Red, orange, yellow, green, blue, and purple aren’t just the colors you learned in preschool. They are the colors of a healthy, vitamin-rich diet.
“Eating a rainbow” happens when you incorporate a variety of colorful fruits and vegetables into your diet, foods like pomegranates, carrots, bananas, spinach, blueberries, and turnips. These foods contain “phytonutrients,” or “plant chemicals,” natural chemicals found in all plants. Diets rich in phytonutrients help to protect us from many health problems, including heart disease, certain cancers, osteoporosis, diabetes, and even cataracts.
On the rainbow spectrum, each color group is packed with its own vitamins and minerals. Purple, blue, red, and orange are considered to be the most antioxidant-rich foods. In general, the deeper the color pigment, the more densely packed with nutrients the food is. Each fruit and vegetable has its own special benefits – cranberries and pomegranates help stop bacteria from attaching to the wall of the bladder. Spinach and broccoli support eye health. Carrots and citrus protect us from cell damage.
So how can you start eating your way to a pot of gold? Researchers say the easiest way to eat more colors is to add color at every meal. Add tomatoes to your spaghetti, avocado to your salad, raspberries to your smoothie. Eating fruits and vegetables is always a good idea, especially when it will help improve your health.

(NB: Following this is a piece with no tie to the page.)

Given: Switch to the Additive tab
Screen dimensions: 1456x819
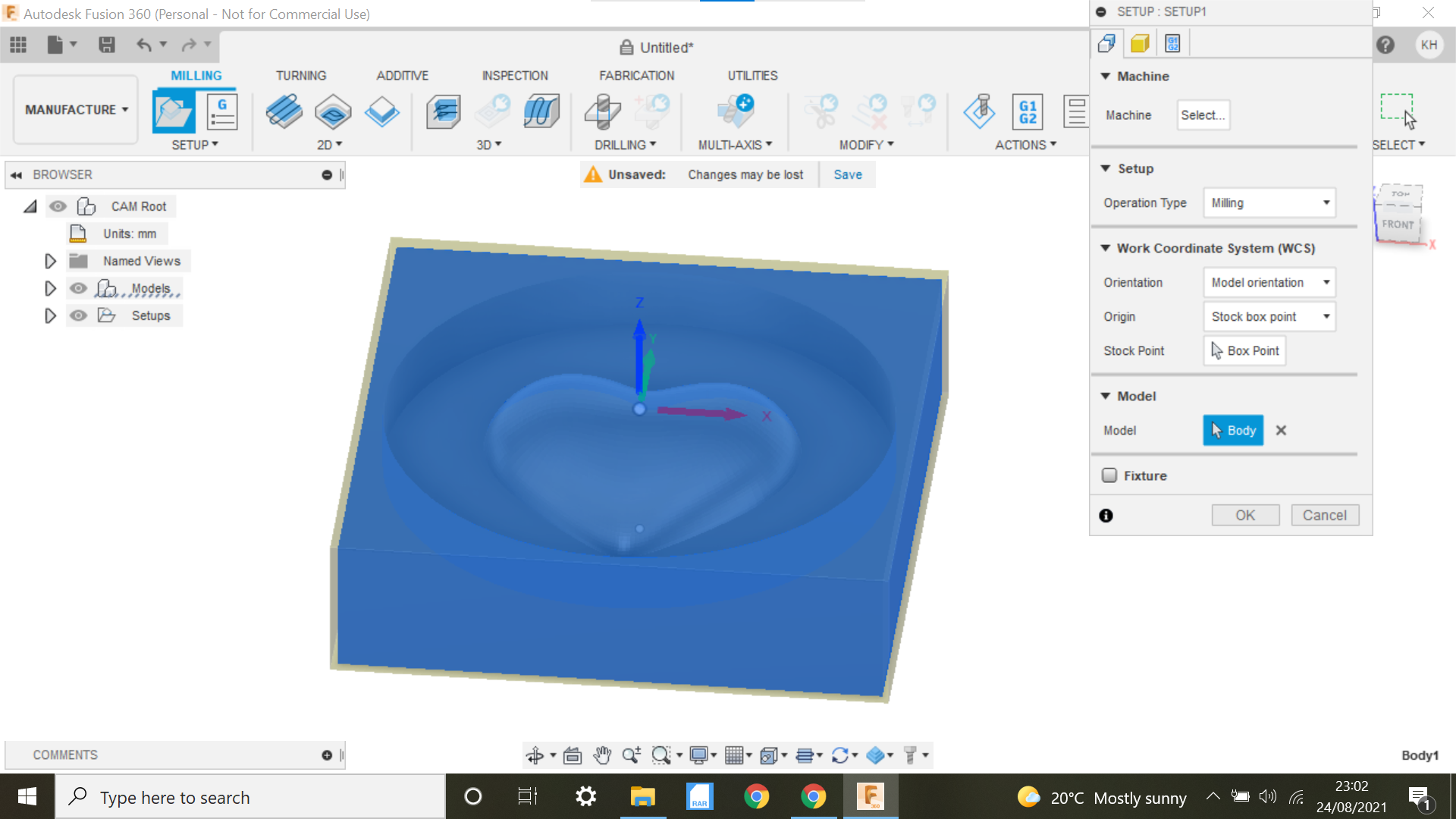Looking at the screenshot, I should pos(403,75).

So next time you are fighting between eating white bread or strawberries for breakfast, don’t count calories. Just ask yourself which one is more colorful, and that should help you make a healthier choice.
Quinoa vs. Pasta: Packed with amino acids and vitamins, quinoa has much more protein than regular pasta.
Sweet Potatoes vs. Potatoes: The sweet potato has fewer calories and more fiber than a regular potato.
Donuts vs Bagels: While bagels might seem healthier than donuts because they are not deep-fried, bagels are surprisingly unhealthy. And while donuts are not “better” than bagels, they have fewer carbohydrates and less sodium.
Cheerios vs. Rice Krispies: Cheerios are made with whole-grain oats, meaning they will not turn to sugar as fast as Rice Krispies. Cheerios also have fiber and an abundance of added vitamins and minerals. Rice Krispies. On the other hand, are made from white rice and contain high fructose corn syrup. They have barely any nutritional value.
Oranges vs. Orange Juice: There are more nutrients in the fruit than the fruit juice. When the pulp of the orange is removed in the juicing process, flavonoids are lost and artificial sweeteners are added.
Peas vs. Corn: A cup of peas has more fiber and iron than a cup of corn: 100 grams of corn contains 365 calories, while 100 grams of peas contains only 81.